Yes, absolutely. My clinical and research focus has been on improving the care and outcomes of patients who live with complex comorbidities and disparities. ICES research allows us to focus on real-world gaps in care in Ontario and it gives us an opportunity to study people and patients who have not been able to participate in randomized trials or traditional research studies.
5. What impact does the work at ICES have on research being done in Ontario and across Canada?
ICES is home to one of the world's largest collections of administrative data sets that contain everything from hospital visits and physician encounters to use of medications and long-term care. We also have the unique ability to link data from national surveys or existing cohorts with administrative data. Because of this, ICES is very much at the forefront of improving care and quality for all Ontarians. Our research is shared internationally with both academics and non-academics, and it has changed practice and policy; it's an extremely impactful organization.
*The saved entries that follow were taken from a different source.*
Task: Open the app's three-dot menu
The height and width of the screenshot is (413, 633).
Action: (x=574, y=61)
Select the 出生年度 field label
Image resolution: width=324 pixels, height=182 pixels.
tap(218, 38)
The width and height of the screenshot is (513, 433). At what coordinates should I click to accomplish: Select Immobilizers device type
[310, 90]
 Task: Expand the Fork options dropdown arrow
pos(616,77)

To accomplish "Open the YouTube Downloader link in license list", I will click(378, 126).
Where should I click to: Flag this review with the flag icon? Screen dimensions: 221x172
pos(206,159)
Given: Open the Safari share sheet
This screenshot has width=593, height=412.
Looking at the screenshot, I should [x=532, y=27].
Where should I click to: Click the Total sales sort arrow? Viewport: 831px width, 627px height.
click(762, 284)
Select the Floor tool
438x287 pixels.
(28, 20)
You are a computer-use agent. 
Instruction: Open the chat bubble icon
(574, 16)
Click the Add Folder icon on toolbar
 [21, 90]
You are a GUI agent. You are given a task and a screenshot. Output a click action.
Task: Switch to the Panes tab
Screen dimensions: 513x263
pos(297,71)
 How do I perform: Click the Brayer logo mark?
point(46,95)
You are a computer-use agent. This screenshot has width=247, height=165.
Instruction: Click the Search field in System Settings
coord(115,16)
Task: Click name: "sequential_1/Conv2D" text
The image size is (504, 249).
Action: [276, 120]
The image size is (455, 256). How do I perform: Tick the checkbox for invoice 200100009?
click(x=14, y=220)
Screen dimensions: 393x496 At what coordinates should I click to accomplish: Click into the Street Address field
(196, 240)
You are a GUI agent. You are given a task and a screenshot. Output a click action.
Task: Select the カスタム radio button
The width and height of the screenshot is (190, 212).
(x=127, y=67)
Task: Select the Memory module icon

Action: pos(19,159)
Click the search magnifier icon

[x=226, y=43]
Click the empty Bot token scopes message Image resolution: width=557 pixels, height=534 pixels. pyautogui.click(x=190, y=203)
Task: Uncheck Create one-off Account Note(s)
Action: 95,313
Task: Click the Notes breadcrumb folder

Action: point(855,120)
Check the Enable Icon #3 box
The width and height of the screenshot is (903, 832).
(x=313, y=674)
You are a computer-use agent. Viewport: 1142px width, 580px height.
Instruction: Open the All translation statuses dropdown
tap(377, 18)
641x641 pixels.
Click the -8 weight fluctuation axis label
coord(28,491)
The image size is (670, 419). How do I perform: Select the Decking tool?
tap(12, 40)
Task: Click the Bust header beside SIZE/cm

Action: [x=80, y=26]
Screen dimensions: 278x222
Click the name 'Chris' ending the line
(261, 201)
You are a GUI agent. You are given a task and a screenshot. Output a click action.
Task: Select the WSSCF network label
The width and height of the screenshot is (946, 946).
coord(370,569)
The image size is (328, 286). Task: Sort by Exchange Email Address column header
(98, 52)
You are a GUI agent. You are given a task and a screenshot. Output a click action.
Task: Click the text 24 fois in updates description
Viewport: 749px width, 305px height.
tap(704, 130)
6. What do you see in the future for the organization?
I think in the future we will continue to do what we're already great at, like studying the use of health services and existing hubs of research, but also find ways to use our rich data sources, methods and talented staff to really innovate and advance research in London. With new collaborations in the city, we can also continue to grow and contribute.
7. What is the most important thing people should know about ICES?
ICES Western is here for London’s community of researchers, health care providers and decision makers. We have more than 20 scientists and dozens of highly qualified staff who are passionate about advancing high-quality, impactful work. ICES Western is a valuable resource for the community.